Using purple and metallics throughout as your accents, white as your base, and blush and light gray paint colors.
Lavender & Gray
Lavender and gray is a very classic purple pairing. This one is appropriate for those who are on the sweet, traditional side.
Many classic farmhouses or little girl’s rooms are furnished in lavender curtains and gray walls. If you’re looking for an accent color, try mint green, and white is a great base.
Aubergine & Cream
Aubergine, also known as eggplant, is a beautiful deep purple with a pinkish tint that goes with pretty much everything. This luxurious color screams high class when paired with an ivory or cream.
Royal Purple & White
Royal purple is the most classic of all of the purples but perhaps the hardest one to match because of it. Few colors do royal purple justice, so most just leave it as the shining star against white walls. If you need an accent color, try a metallic silver, gold, or rose gold.
Purple & Mint Green
Purple and Mint Green took the internet by storm a few years ago and is still trending strong. This super sweet combination has been used in various weddings but looks great in the household as well. This trend is shabby chic, so you shouldn’t use it if you are going for a luxe glam look.
How do I know if I’ve used too much purple?
Hopefully, by using the resources provided above, you will have the right tools you need to avoid using too much purple.
If you invite a few people over and their reaction isn’t good — tone down the purple or add more base colors.
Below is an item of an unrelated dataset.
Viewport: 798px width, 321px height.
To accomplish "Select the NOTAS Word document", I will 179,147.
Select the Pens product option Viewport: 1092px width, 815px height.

Black and brown aren’t usually good base colors with purple because of purple’s dark undertones.
Where are the best places to find purple accessories on a budget?
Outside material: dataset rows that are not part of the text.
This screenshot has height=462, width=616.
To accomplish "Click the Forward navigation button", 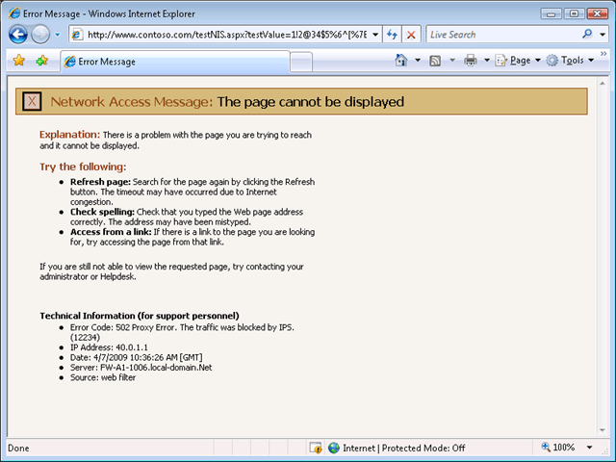I will tap(41, 34).
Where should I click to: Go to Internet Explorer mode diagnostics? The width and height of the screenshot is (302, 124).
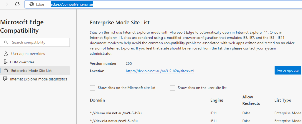pyautogui.click(x=38, y=79)
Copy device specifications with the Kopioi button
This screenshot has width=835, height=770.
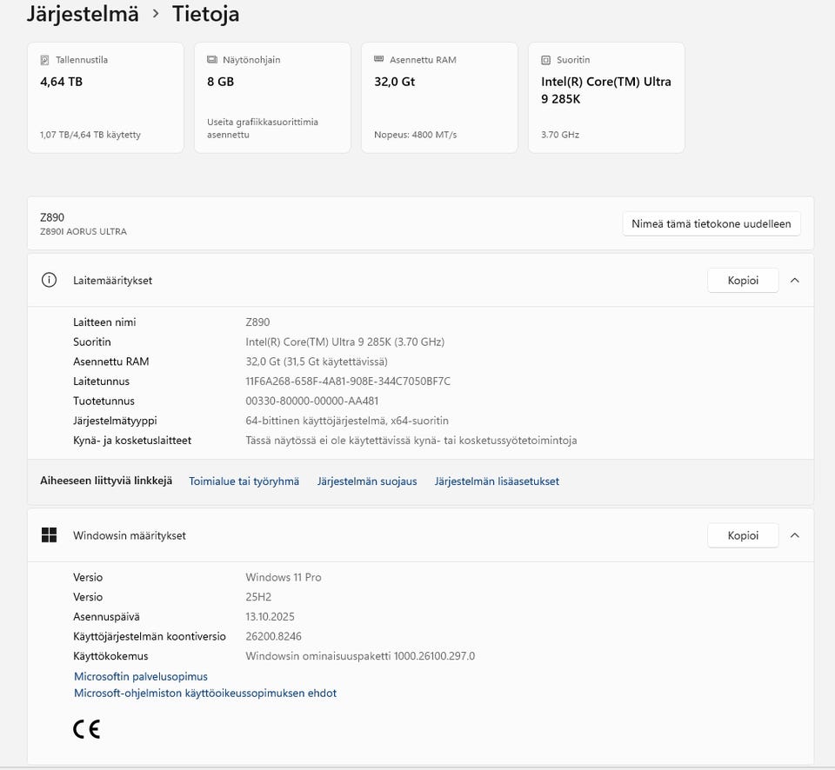(743, 281)
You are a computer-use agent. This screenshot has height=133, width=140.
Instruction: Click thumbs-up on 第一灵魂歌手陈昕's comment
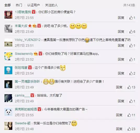[131, 87]
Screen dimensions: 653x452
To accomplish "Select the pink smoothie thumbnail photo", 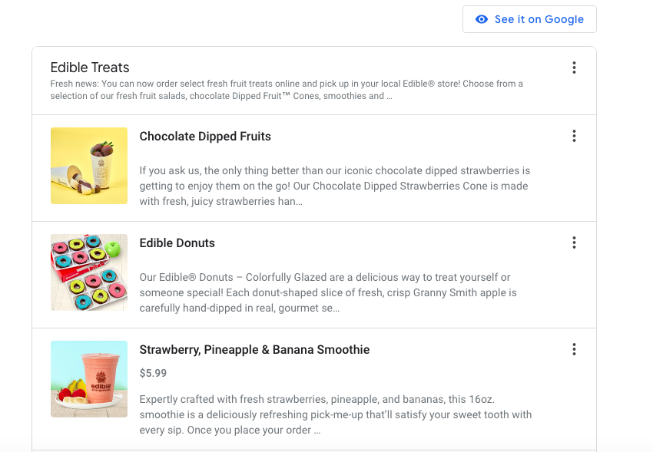I will click(x=88, y=378).
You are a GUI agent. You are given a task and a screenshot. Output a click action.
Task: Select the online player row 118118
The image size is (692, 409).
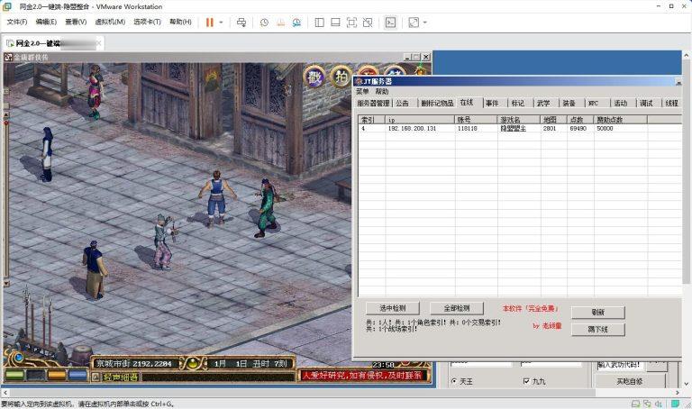[467, 129]
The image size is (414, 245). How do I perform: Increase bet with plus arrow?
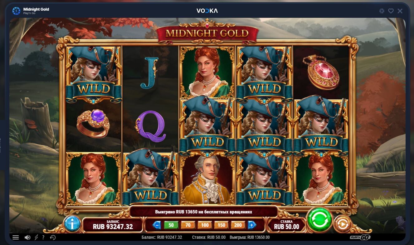point(252,225)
As mentioned, HomeGoods, Marshalls, TJ Maxx, and even Walmart are great places to find purple accessories. You can even try Amazon, eBay, or Etsy for homemade goods. Many sites feature a sort-by-color feature so you can only look at purple items.
What things and feelings are associated with the color purple?
Purple is known as the color of royalty but is also associated with luxury and wealth. The Catholic Church uses purple for Lent, so it has a spirituality associated with it. It’s also associated with magic and mystery.